# Byyyyeeeeeee!!!



## Gaia (Apr 27, 2012)

I just love it when I have something... food or drink... and my daughter or son comes in and starts sharing it... Next thing I know... I hear... "BYYYYEEEEE!!!" and am watching them take off with my snack or drink... or food... lmao.


----------



## Cogo123 (Jan 5, 2012)

I have to hide anything I expect to eat for myself. I have an 18 yr old who eats all the time. My 10 yr old is just as bad! I feel your pain! Lol
_Posted via Mobile Device_


----------



## BeachGuy (Jul 6, 2011)

Really...my girls just walk up and pick up my drink or take food out of my bowl. I remember when my wife used to do that when we first got married and it annoyed me. But with my kids, it doesn't.


----------



## StatusQuo (Jun 4, 2012)

→ **SET EXERCISE A**: Using only the forum thread about children taking their parents' food, decide whether each statement agrees with it. Answer yes or no, and quote the words of the thread that decide it. (i) Cogo123 has an 18-year-old who eats all the time. (ii) BeachGuy is annoyed when his girls take food out of his bowl. (iii) Gaia hears her children shout "BYYYYEEEEE!!!" as they leave with her snack or drink.
→ **SET EXERCISE B**: Translate this sentence from the forum thread about children taking their parents' food into Spanish: "I have to hide anything I expect to eat for myself."
→ **SET EXERCISE C**: Write the next part of the forum thread about children taking their parents' food, starting after its last line.

→ **DATASET CONTENT**:
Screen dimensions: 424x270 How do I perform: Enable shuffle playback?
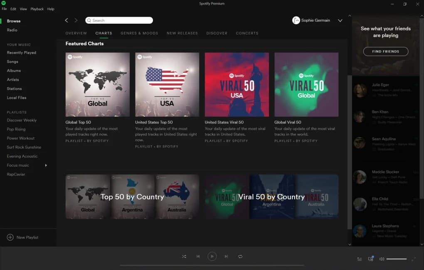pos(184,256)
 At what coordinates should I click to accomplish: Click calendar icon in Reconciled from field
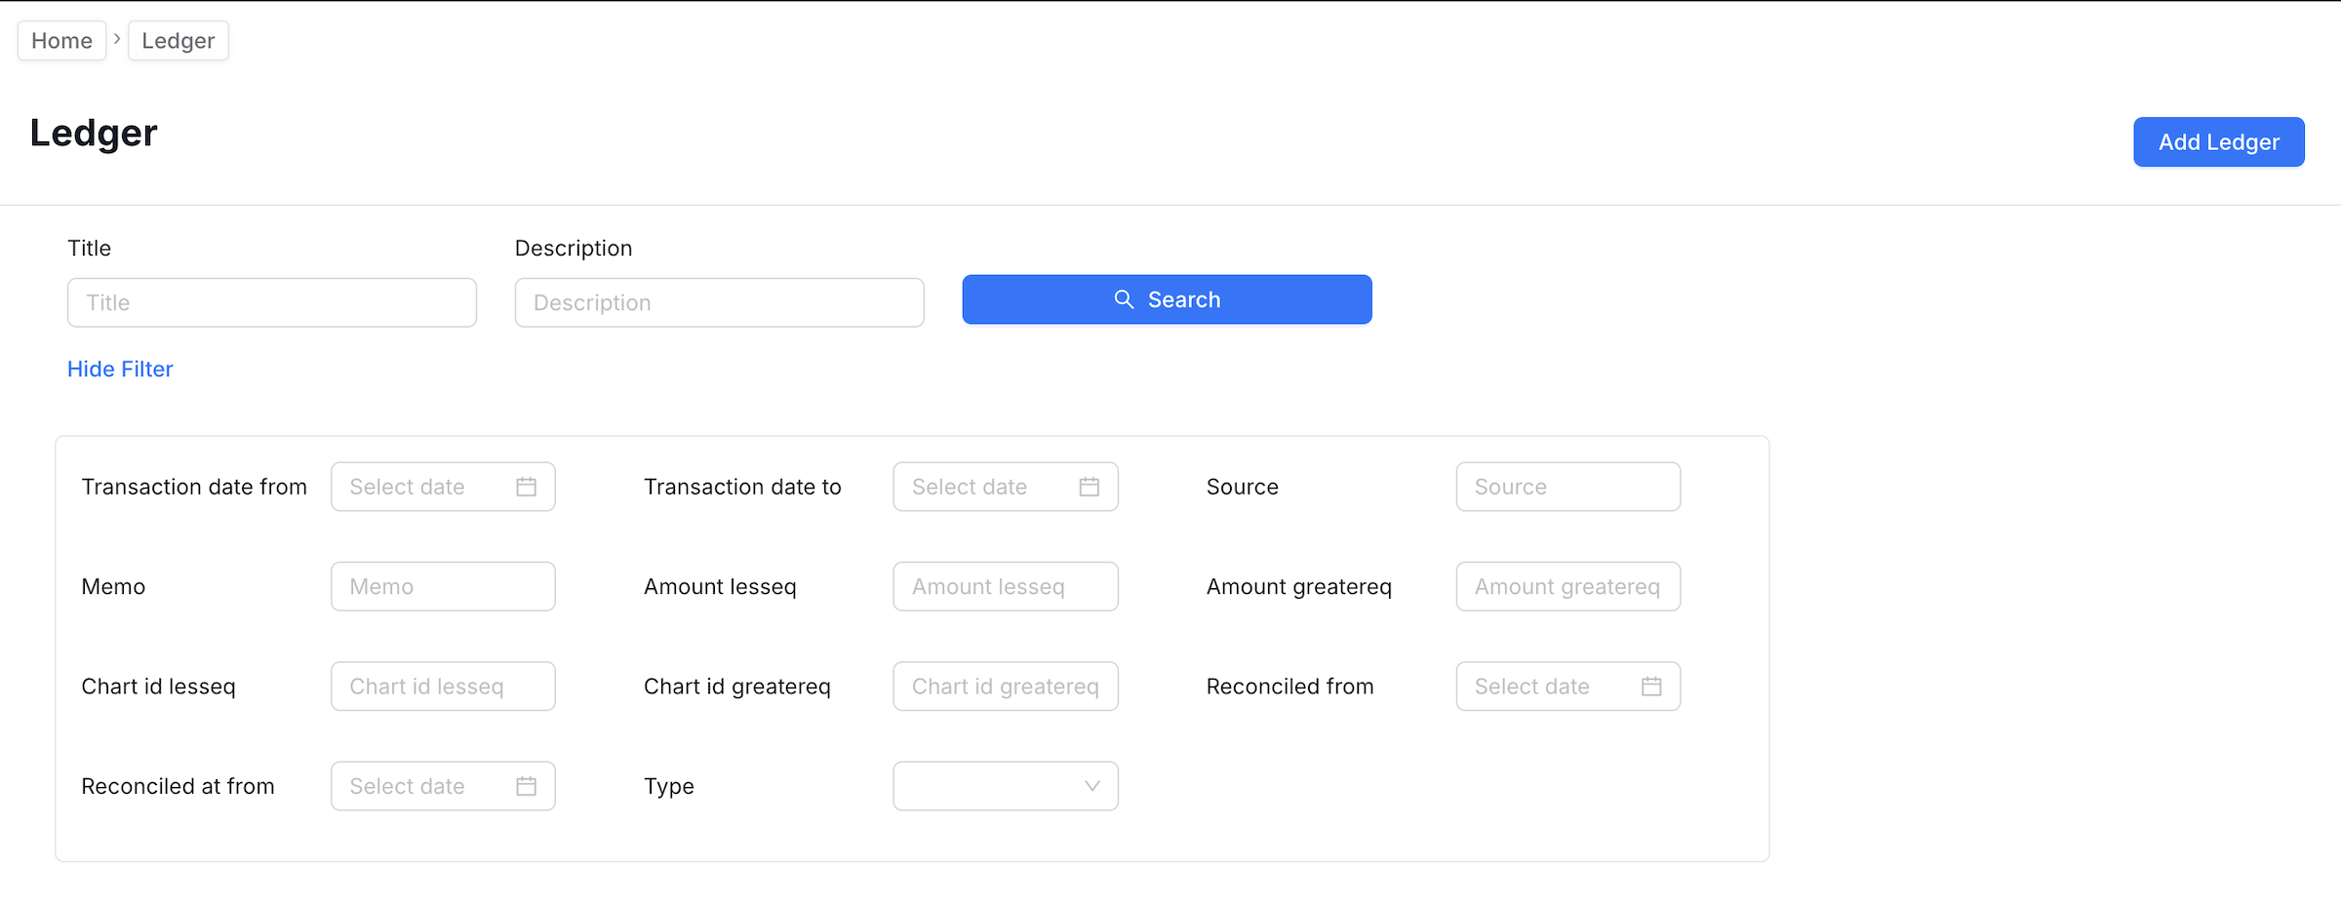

→ **TASK ANSWER A**:
(i) Yes: "I have an 18 yr old who eats all the time."
(ii) No: "But with my kids, it doesn't."
(iii) Yes: "I hear... "BYYYYEEEEE!!!" and am watching them take off with my snack or drink"

→ **TASK ANSWER B**: Tengo que esconder todo lo que pienso comerme yo.

→ **TASK ANSWER C**:
My daughter does that, grabs the food and runs away with it. My son does the open mouth baby bird thing and says, "biiiiite? biiiiiiite? biiiiiiiiiiiiiiite?"


----------



## Gaia (Apr 27, 2012)

lmao my son will just stand there sometimes doing the open mouth baby bird thing... He doesn't say anything... he actually SQUAWKS or says ahhhhhhhh lmao.


----------



## costa200 (Jun 27, 2012)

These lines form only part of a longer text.